(Andrés Rábago García, “El Roto”, http://elpais.com)
A abrir Julho e um Verão que se augura escaldante, recorro à criatividade de uma das nossas inspirações mais duradouras e consistentes (El Roto) para pôr em evidência a crescente exuberância da mentira enquanto continuidade mais irremediável destes intricados tempos que vivemos.
Redes sociais e fake news a comandarem os quotidianos do homem comum e a ditarem as escolhas dos poderosos aos quais se impõe uma prestação de contas que sabem fingir quase admiravelmente, análise de dados complexos e inteligência artificial em alastramento exponencial a baralharem as rotinas ativas e passivas do ensino e a estabilidade e conteúdo das profissões e da vida empresarial, confrontos geopolíticos em formato absolutamente descontrolado por lideranças narcísicas, tresloucadas e promotoras de belicismos bárbaros a anunciarem o risco de uma qualquer espécie de regresso às cavernas após uma prosperidade arduamente conquistada e que se prometia garantida.

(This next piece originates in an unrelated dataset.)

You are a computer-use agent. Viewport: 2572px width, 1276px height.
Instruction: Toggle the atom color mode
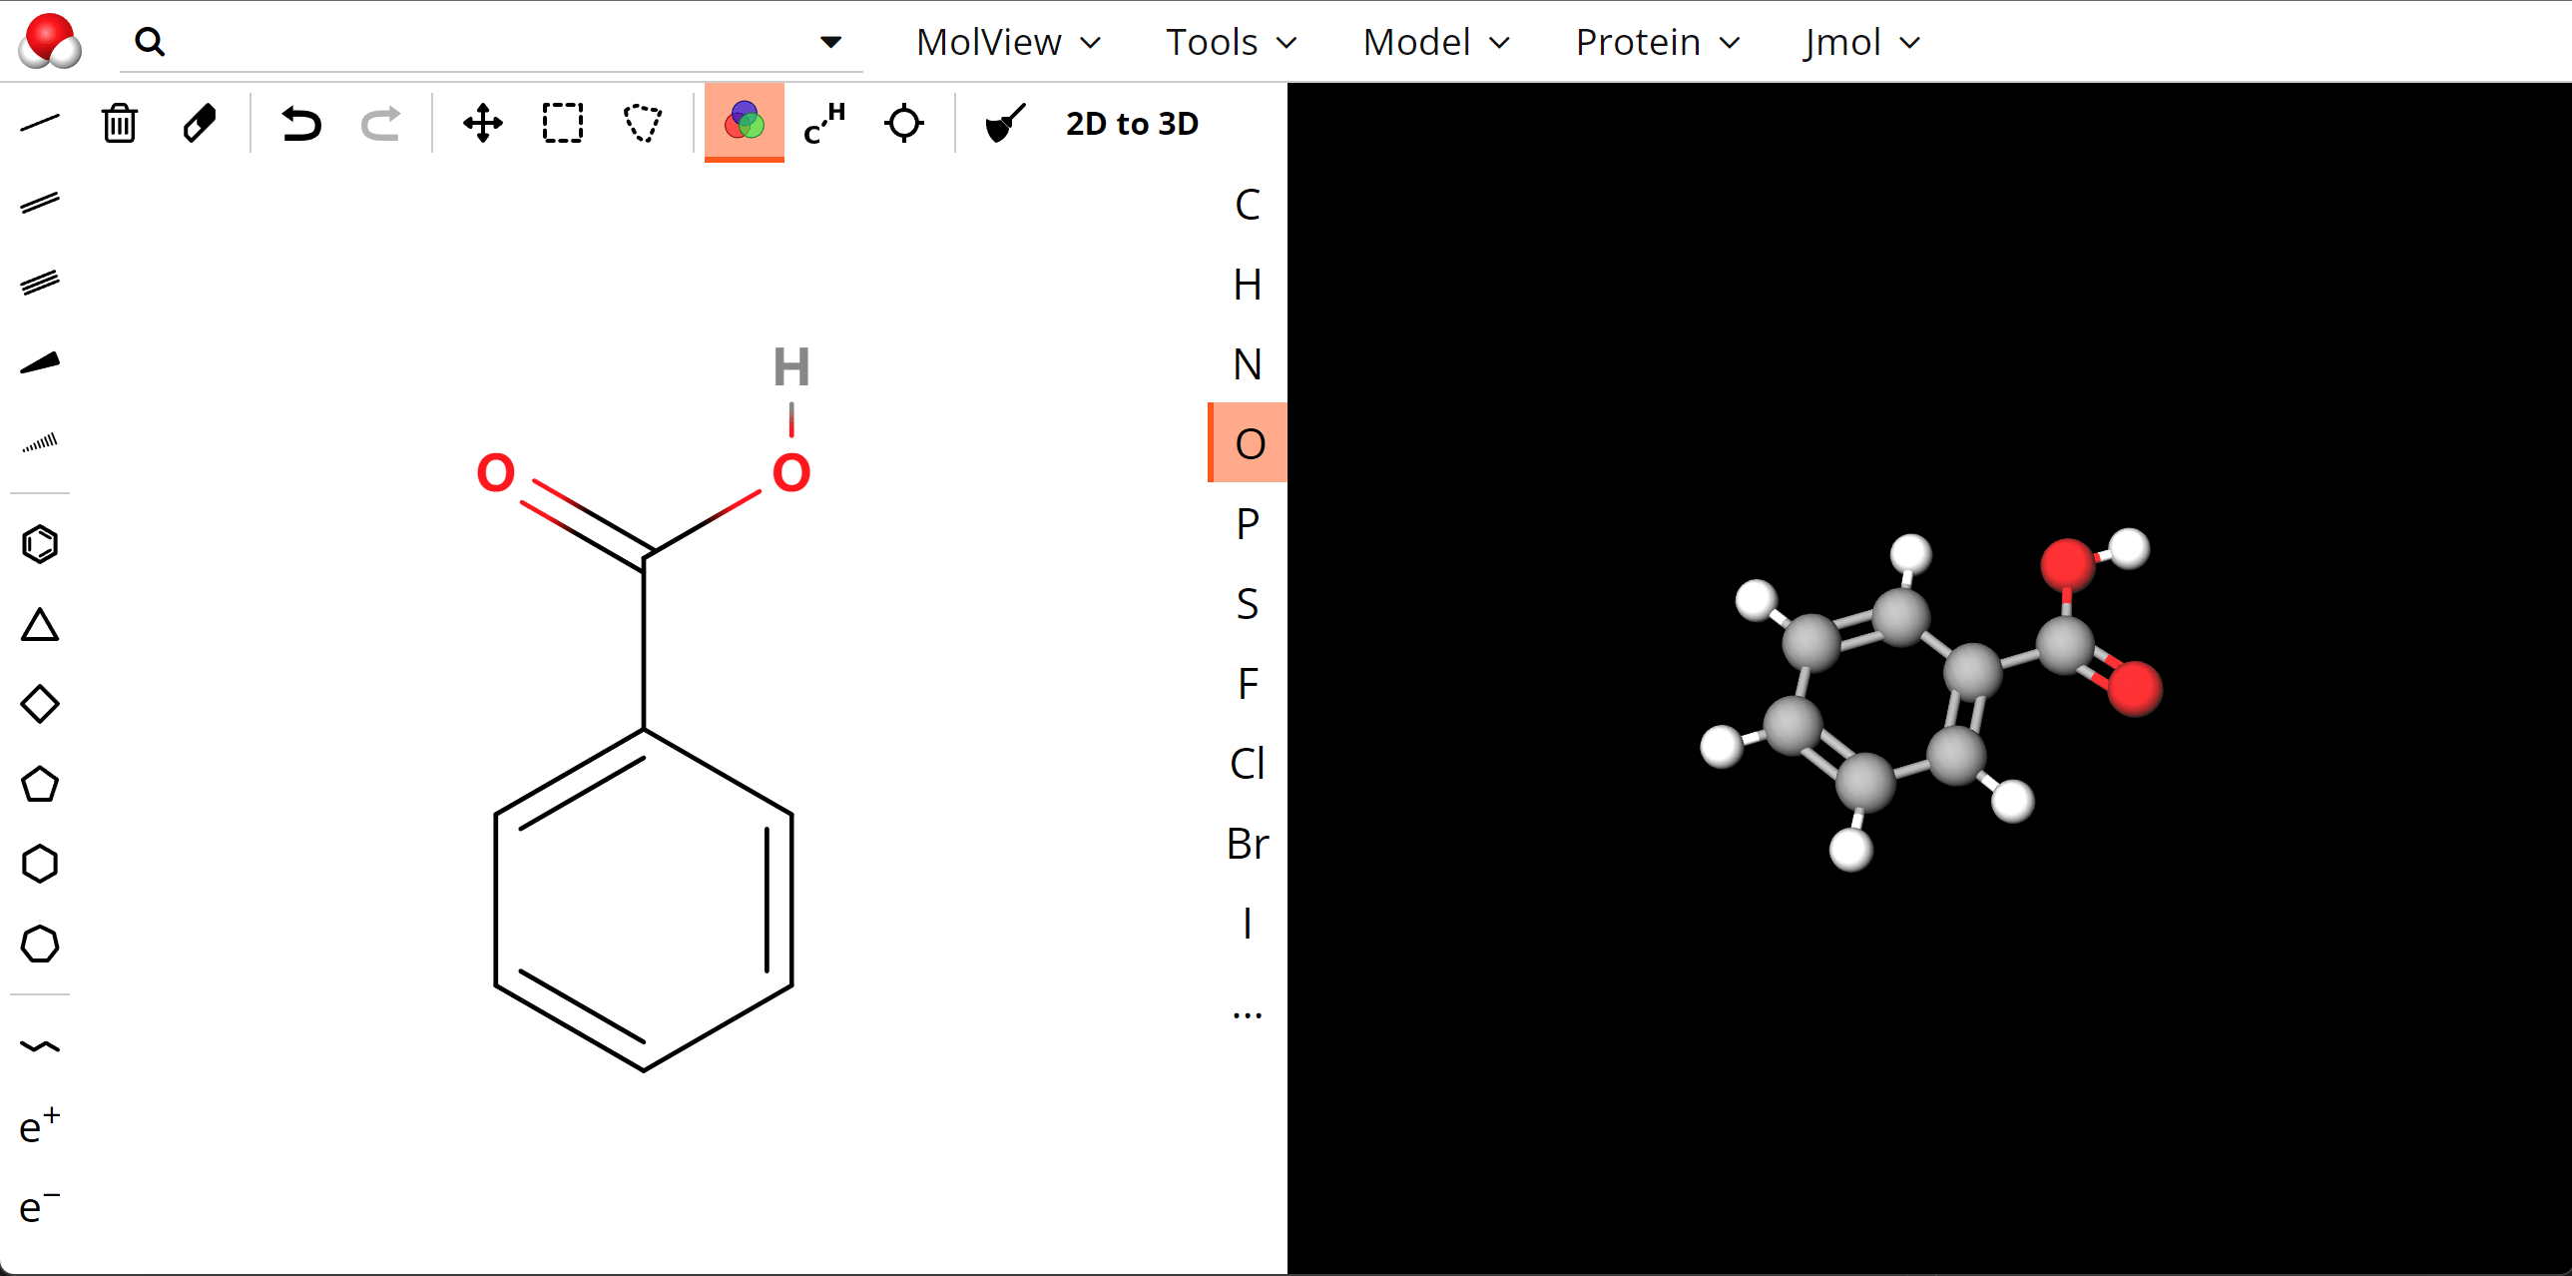pyautogui.click(x=744, y=122)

Reconhecendo ser este um momento de alerta que se tornou demasiado repetitivo porque seguramente pouco capacitado no sentido de produzir consequências reais ajustadas a uma perspetiva de salvaguarda do bem comum, importa também ver nele um reparo que acaba por se constituir no ensejo possível para valorizar o exclusivo reduto de lucidez ao alcance dos cidadãos vigilantes e angustiados perante a alienante e sinistra perversão de maiorias letradas e iletradas que permanecem alheias à tempestade (e ao caos) que não veem nem antecipam em irrupção no horizonte.